-- Data provided --
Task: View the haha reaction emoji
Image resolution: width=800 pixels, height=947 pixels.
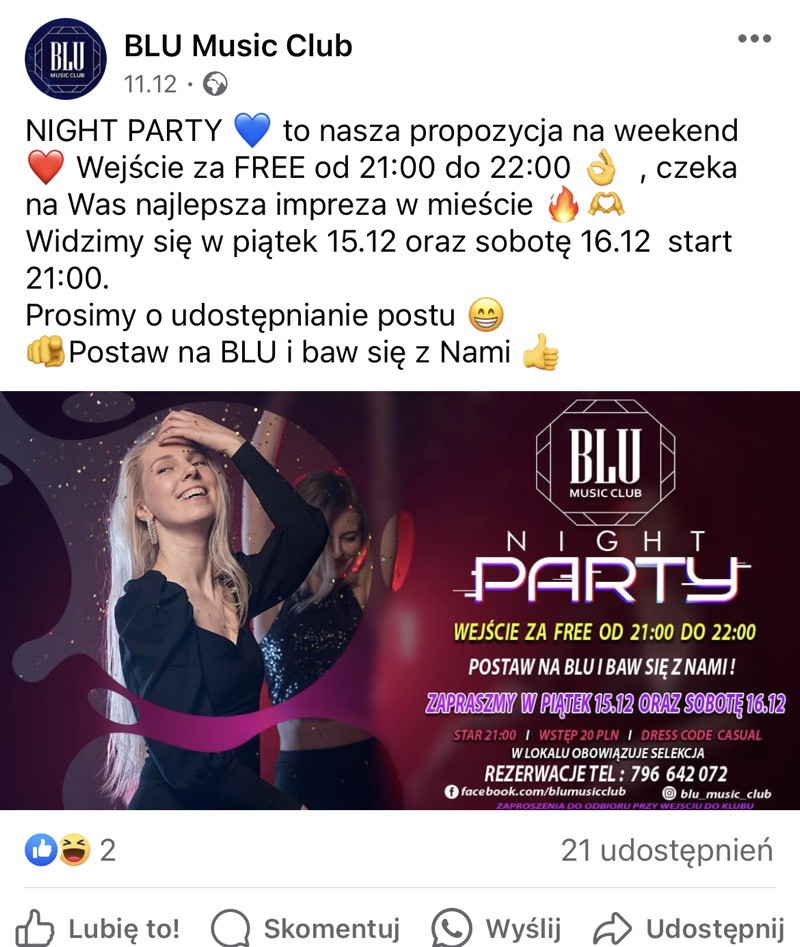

==

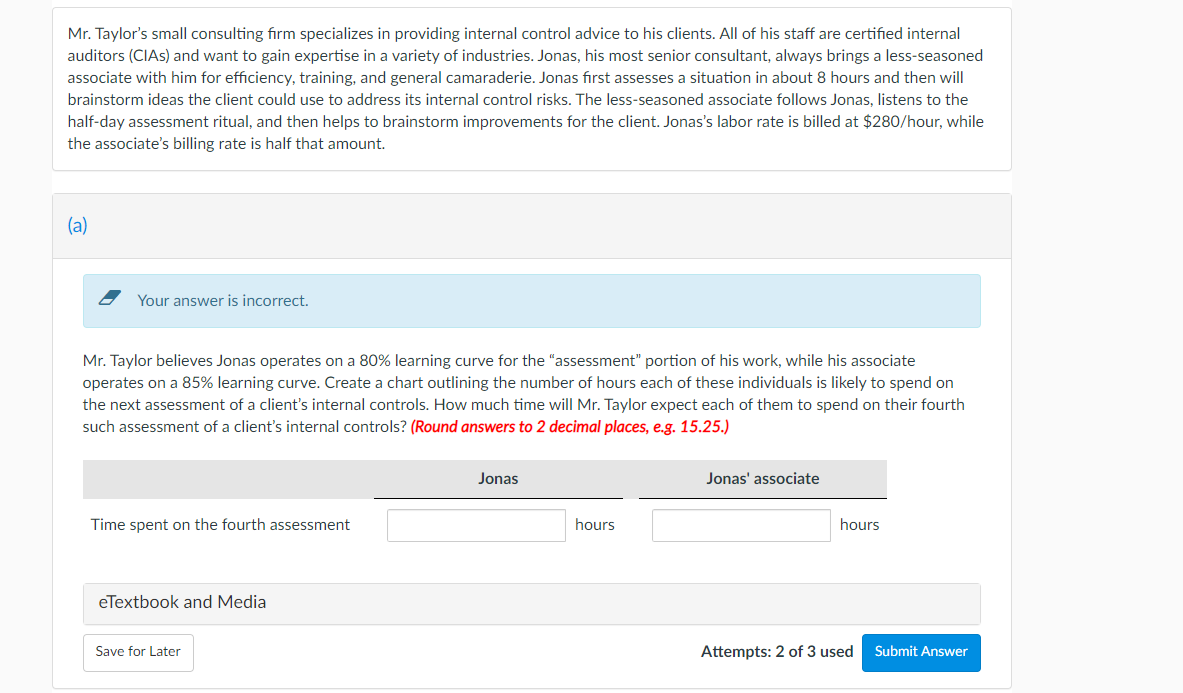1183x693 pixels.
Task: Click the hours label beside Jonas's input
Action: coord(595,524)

-- Problem to solve --
Find where the line with "Task: View the haha reaction emoji" sits in the material above, then copy exactly from it through the line with "Image resolution: width=800". Add no other line.

-- Result of this exercise --
Task: View the haha reaction emoji
Image resolution: width=800 pixels, height=947 pixels.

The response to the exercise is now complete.